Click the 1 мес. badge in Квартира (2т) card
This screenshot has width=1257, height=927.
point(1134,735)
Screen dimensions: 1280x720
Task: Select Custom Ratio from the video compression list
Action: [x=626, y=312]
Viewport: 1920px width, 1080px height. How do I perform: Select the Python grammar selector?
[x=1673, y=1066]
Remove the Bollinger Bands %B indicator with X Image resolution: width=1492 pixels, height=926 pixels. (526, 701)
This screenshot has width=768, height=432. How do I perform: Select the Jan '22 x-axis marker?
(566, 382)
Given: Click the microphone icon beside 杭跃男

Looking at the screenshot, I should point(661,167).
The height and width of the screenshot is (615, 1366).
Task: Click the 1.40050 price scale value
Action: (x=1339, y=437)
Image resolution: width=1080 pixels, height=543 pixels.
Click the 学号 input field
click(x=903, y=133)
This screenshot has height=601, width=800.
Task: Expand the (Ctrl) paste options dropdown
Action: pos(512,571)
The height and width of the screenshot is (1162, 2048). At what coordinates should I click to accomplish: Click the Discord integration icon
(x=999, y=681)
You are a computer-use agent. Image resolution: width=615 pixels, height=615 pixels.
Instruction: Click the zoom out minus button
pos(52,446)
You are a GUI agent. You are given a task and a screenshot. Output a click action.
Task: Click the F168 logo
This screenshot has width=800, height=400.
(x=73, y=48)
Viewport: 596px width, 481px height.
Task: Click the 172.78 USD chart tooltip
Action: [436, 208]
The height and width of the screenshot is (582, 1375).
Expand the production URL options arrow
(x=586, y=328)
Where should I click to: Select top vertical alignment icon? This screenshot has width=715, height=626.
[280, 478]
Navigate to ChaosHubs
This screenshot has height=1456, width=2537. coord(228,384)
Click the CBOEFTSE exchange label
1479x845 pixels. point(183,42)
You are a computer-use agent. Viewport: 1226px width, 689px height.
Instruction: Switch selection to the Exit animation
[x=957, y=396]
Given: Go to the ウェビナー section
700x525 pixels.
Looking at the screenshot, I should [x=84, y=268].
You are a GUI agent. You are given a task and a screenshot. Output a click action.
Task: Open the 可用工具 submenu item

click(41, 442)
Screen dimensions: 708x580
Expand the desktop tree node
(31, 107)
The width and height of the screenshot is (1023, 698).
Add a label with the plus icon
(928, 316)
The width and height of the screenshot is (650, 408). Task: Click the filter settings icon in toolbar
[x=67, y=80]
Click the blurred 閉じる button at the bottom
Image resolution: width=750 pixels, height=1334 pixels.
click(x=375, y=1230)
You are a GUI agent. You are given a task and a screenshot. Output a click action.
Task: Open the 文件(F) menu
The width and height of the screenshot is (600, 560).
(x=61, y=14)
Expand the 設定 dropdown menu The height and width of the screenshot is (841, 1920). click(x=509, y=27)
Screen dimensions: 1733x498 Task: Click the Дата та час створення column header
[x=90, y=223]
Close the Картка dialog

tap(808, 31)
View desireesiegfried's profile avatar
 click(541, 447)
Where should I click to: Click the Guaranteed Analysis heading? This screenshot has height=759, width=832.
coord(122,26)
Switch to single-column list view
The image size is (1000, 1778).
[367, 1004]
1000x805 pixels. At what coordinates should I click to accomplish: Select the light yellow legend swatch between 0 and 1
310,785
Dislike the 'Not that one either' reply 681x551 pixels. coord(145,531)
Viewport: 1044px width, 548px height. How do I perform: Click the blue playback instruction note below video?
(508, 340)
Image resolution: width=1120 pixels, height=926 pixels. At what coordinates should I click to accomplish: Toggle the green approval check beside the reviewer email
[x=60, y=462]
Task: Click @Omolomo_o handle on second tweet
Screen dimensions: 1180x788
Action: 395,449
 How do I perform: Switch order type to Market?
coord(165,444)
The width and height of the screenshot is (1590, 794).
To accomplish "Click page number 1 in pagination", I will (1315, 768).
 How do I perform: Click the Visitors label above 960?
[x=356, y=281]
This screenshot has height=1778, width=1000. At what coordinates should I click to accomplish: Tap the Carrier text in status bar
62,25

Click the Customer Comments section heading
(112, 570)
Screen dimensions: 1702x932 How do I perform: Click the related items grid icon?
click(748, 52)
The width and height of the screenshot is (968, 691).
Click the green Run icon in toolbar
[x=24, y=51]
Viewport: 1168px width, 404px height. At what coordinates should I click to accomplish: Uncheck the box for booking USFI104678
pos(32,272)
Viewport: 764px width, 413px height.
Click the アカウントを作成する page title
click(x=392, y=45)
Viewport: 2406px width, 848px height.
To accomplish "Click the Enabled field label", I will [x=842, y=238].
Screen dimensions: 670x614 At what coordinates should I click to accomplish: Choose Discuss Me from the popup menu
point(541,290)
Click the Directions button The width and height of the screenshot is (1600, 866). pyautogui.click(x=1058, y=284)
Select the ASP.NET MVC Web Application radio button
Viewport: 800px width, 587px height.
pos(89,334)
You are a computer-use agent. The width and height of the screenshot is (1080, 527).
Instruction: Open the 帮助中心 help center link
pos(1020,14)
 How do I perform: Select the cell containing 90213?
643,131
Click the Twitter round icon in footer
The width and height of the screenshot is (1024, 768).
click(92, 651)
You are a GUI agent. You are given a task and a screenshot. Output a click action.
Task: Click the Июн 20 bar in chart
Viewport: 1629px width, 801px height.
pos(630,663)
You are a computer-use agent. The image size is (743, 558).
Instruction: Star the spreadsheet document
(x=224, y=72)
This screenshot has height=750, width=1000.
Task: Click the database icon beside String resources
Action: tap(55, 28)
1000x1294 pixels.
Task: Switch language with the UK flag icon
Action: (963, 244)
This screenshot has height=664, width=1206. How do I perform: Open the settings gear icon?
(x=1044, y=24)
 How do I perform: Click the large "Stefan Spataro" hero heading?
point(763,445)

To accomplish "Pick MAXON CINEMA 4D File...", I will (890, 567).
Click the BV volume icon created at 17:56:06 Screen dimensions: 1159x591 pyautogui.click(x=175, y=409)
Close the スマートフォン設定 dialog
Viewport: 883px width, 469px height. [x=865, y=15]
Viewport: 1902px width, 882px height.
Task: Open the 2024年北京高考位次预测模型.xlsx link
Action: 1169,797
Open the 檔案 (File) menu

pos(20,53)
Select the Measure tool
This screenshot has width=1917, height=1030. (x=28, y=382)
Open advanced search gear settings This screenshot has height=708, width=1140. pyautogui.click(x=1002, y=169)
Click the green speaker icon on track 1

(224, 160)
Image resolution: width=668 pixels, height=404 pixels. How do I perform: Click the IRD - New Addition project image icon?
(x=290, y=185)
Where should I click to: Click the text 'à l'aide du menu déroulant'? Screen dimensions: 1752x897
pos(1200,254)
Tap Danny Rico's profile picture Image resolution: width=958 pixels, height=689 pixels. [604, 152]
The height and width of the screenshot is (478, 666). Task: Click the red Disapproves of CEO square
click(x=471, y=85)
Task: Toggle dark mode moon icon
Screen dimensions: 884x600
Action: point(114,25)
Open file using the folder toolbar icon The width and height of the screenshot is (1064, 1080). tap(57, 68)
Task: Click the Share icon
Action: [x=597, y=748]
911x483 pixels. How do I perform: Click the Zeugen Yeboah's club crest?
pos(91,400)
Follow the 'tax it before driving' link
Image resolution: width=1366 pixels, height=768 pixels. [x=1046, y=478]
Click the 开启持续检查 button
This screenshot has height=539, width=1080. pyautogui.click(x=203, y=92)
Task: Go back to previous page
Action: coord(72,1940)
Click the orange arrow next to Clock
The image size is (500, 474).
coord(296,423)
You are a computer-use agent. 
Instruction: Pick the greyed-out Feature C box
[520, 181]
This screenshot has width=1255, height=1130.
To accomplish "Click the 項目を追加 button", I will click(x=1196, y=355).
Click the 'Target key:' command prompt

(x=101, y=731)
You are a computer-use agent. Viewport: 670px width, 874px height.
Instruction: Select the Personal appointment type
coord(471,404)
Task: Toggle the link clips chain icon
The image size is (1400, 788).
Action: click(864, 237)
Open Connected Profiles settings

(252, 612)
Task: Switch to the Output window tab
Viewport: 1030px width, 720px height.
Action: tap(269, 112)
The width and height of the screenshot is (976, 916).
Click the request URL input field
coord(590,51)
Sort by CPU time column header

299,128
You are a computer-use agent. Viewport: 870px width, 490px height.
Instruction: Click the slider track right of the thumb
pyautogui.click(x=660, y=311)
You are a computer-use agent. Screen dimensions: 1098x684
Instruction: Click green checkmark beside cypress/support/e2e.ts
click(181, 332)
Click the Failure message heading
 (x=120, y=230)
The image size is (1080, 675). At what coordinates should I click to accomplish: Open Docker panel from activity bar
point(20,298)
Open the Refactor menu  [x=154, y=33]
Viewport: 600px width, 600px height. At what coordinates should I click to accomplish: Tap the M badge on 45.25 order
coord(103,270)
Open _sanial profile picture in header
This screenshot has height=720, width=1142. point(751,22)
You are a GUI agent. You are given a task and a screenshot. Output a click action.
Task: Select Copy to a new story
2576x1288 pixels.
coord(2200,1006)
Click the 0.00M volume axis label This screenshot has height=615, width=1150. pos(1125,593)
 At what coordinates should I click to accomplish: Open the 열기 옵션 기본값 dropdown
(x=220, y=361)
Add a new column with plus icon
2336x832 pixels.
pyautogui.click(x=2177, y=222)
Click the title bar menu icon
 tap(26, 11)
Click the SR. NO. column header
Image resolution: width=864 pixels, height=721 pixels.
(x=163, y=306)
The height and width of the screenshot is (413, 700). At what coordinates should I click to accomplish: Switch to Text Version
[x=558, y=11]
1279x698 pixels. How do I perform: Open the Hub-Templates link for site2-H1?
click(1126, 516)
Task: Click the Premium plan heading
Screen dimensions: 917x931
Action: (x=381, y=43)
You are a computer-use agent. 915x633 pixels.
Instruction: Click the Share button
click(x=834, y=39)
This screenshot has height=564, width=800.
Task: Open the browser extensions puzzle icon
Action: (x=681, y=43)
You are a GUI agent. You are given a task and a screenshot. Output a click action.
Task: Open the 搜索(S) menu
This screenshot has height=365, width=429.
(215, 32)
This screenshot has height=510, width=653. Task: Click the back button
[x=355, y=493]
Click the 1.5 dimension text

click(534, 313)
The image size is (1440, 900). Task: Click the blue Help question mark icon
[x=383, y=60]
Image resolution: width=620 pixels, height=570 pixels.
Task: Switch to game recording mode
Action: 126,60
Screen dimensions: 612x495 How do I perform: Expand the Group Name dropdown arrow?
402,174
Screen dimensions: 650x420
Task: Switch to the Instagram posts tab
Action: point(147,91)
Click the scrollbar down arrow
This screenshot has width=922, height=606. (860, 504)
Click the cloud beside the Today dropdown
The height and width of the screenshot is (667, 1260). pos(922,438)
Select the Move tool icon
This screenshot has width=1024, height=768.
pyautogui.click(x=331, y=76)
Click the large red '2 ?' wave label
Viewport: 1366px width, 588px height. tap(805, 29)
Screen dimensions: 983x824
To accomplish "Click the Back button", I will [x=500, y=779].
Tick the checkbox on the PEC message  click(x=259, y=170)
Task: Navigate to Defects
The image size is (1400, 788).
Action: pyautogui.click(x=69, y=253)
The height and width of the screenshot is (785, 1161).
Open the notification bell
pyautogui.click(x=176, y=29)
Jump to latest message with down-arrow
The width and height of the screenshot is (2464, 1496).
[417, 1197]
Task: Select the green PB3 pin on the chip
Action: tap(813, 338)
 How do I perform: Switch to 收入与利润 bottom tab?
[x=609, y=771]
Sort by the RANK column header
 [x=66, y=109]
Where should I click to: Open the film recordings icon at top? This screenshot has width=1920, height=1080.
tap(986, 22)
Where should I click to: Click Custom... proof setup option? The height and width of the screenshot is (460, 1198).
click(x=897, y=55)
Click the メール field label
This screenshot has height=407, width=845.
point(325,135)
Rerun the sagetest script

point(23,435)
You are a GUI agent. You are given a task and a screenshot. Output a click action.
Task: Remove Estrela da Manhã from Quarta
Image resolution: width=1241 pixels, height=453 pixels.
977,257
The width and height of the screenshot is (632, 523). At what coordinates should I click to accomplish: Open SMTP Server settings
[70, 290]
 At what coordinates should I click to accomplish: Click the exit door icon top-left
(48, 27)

> _Instructions for the task_: Copy all lines of the listing above that contain the string "Remove".

> _Response to the exercise_:
Remove the Bollinger Bands %B indicator with X Image resolution: width=1492 pixels, height=926 pixels. (526, 701)
Task: Remove Estrela da Manhã from Quarta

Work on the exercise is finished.